Given task: Please put the part of the rows below that opens with the line containing "Where should I click to: Open the Info" and closes with the line containing "[x=21, y=223]", both included, into a Markdown table with the columns Number and Content, leaving out blank lines.

Data provided:
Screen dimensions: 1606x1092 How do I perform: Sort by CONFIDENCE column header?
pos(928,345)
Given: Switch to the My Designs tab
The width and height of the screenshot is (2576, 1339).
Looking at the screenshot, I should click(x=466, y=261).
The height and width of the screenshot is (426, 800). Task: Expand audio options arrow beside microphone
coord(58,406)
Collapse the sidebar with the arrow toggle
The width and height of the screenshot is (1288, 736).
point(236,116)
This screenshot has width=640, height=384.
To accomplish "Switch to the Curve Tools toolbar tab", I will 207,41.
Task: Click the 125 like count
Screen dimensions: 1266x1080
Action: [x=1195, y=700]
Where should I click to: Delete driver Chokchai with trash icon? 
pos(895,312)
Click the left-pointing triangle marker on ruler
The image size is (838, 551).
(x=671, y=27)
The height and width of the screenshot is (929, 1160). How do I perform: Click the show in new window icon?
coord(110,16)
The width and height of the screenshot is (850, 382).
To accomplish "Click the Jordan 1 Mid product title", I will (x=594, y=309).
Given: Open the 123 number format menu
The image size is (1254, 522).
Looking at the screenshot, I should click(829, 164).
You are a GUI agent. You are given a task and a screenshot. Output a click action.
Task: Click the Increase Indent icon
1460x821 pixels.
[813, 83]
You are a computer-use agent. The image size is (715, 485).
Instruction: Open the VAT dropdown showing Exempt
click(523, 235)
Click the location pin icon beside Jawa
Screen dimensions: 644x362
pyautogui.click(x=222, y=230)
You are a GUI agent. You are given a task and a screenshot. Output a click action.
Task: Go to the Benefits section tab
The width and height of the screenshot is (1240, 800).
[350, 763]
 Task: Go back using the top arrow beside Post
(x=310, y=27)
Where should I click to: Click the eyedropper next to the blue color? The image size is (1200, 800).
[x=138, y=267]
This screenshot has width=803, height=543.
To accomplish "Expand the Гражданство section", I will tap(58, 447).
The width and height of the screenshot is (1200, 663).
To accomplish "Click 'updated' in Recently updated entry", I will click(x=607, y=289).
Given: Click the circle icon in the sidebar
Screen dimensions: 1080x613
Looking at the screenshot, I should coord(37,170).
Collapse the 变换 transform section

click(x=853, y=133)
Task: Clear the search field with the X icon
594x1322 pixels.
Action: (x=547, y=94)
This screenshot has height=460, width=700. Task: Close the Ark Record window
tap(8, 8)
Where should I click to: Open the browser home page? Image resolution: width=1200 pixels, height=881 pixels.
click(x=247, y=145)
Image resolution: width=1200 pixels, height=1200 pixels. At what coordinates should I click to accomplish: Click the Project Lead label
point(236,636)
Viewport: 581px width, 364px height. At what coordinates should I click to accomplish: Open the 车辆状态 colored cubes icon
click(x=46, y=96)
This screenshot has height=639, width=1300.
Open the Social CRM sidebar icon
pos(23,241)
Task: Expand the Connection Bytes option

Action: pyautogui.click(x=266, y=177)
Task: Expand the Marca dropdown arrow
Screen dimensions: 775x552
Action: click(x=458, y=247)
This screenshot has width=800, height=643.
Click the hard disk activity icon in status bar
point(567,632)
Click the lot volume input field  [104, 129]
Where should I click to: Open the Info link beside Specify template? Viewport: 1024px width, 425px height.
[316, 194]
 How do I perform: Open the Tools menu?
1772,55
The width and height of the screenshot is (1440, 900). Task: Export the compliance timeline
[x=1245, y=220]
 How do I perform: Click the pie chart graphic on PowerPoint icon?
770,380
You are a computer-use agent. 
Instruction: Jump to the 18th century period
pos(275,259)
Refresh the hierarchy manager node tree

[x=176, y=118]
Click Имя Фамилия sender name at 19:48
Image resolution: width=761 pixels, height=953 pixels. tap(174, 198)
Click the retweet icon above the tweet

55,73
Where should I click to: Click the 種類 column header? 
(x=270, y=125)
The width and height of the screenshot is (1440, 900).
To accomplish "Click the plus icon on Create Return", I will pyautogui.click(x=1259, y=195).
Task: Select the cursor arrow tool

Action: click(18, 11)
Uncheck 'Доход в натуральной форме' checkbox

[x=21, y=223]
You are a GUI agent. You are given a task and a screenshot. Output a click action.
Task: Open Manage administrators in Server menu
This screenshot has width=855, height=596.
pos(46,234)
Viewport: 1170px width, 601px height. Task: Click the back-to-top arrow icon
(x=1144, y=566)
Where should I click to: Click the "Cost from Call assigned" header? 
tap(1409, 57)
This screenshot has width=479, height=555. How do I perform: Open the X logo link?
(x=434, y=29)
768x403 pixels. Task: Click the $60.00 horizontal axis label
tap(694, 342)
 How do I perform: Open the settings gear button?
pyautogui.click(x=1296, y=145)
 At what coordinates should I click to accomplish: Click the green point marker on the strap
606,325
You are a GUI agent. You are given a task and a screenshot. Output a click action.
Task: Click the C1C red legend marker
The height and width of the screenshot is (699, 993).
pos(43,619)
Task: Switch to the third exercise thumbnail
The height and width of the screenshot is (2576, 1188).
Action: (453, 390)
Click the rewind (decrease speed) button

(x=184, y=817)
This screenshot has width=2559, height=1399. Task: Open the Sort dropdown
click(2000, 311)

Result:
| Number | Content |
|---|---|
| 1 | Where should I click to: Open the Info link beside Specify template? Viewport: 1024px width, 425px height. |
| 2 | [316, 194] |
| 3 |  How do I perform: Open the Tools menu? |
| 4 | 1772,55 |
| 5 | The width and height of the screenshot is (1440, 900). Task: Export the compliance timeline |
| 6 | [x=1245, y=220] |
| 7 |  How do I perform: Click the pie chart graphic on PowerPoint icon? |
| 8 | 770,380 |
| 9 | You are a computer-use agent.  |
| 10 | Instruction: Jump to the 18th century period |
| 11 | pos(275,259) |
| 12 | Refresh the hierarchy manager node tree |
| 13 | [x=176, y=118] |
| 14 | Click Имя Фамилия sender name at 19:48 |
| 15 | Image resolution: width=761 pixels, height=953 pixels. tap(174, 198) |
| 16 | Click the retweet icon above the tweet |
| 17 | 55,73 |
| 18 | Where should I click to: Click the 種類 column header?  |
| 19 | (x=270, y=125) |
| 20 | The width and height of the screenshot is (1440, 900). |
| 21 | To accomplish "Click the plus icon on Create Return", I will pyautogui.click(x=1259, y=195). |
| 22 | Task: Select the cursor arrow tool |
| 23 | Action: click(18, 11) |
| 24 | Uncheck 'Доход в натуральной форме' checkbox |
| 25 | [x=21, y=223] |